Imagine JSON that looks like this:
[{"name": "foo", 'attr': ['bar', 'baz']}, {...}]
I can easily read this into a DataFrame, no problem. (Python 3.9.2, Pandas 1.5.1)
If I just try it, I get sqlite3.InterfaceError: Error binding parameter 2 - probably unsupported type.
, so it dies on the list type.
What I want to do is use to_sql() or something like it write to a normalized table, e.g.,
name attr
foo bar
foo baz
Is there an easy way of doing this? Also, I have full control over the production of the JSON, so if there is a better JSON format for Pandas, I can reshape the input file.
CodePudding user response:
If I have understood you correctly, you have multiple ways of achieving your goal.
Method 1: Using your current JSON structure
First taking your approach, you have dict like this:
my_json = [{"name": "foo1", 'attr': ['bar1', 'baz1']}, {"name": "foo2", 'attr': ['bar2', 'baz2']}]
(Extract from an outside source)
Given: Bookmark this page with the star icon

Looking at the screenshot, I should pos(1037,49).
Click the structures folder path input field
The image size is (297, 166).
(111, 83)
and you create a pandas.DataFrame
object liket this:
import pandas as pd
my_df = pd.DataFrame(my_json)
which gives you following:
name attr
0 foo1 [bar1, baz1]
1 foo2 [bar2, baz2]
now since attr
column contains list, which is a object, it can not be exported as such to sqlite
db. So we are going to have to either explode
this column to have my_df
in desired form. For this, we apply following function:
my_df = my_df.explode('attr').reset_index(drop=True)
Now our Dataframe looks like this:
name attr
0 foo1 bar1
1 foo1 baz1
2 foo2 bar2
3 foo2 baz2
all you need to do now is to export it to sqlite. For this we need an engine. I use sqlachemy
to create one
my_engine = sqlalchemy.create_engine('sqlite:///test.db')
my_df.to_sql("test_table_1", my_engine, if_exists="replace", index=False)
And now we have a table.
Method 2: Different JSON Structure
Since you said you have control over structure of data, I personally like doing as less computing on service side as possible. So I think following JSON structure would be the best:
my_json2 = [
{"name": "foo1", 'attr': 'bar1'},
{"name": "foo1", 'attr': 'baz1'},
{"name": "foo2", 'attr': 'bar2'},
{"name": "foo2", 'attr': 'baz2'},
]
Downside of this is, the JSON size (i.e. number of lines) increases. But loading into df is straight forward.
my_df2 = pd.DataFrame(my_json2)
which gives me:
name attr
0 foo1 bar1
1 foo1 baz1
2 foo2 bar2
3 foo2 baz2
Now we can export in similar way as method 1,
my_df2.to_sql('test_table_2', my_engine, if_exists='replace', index=False)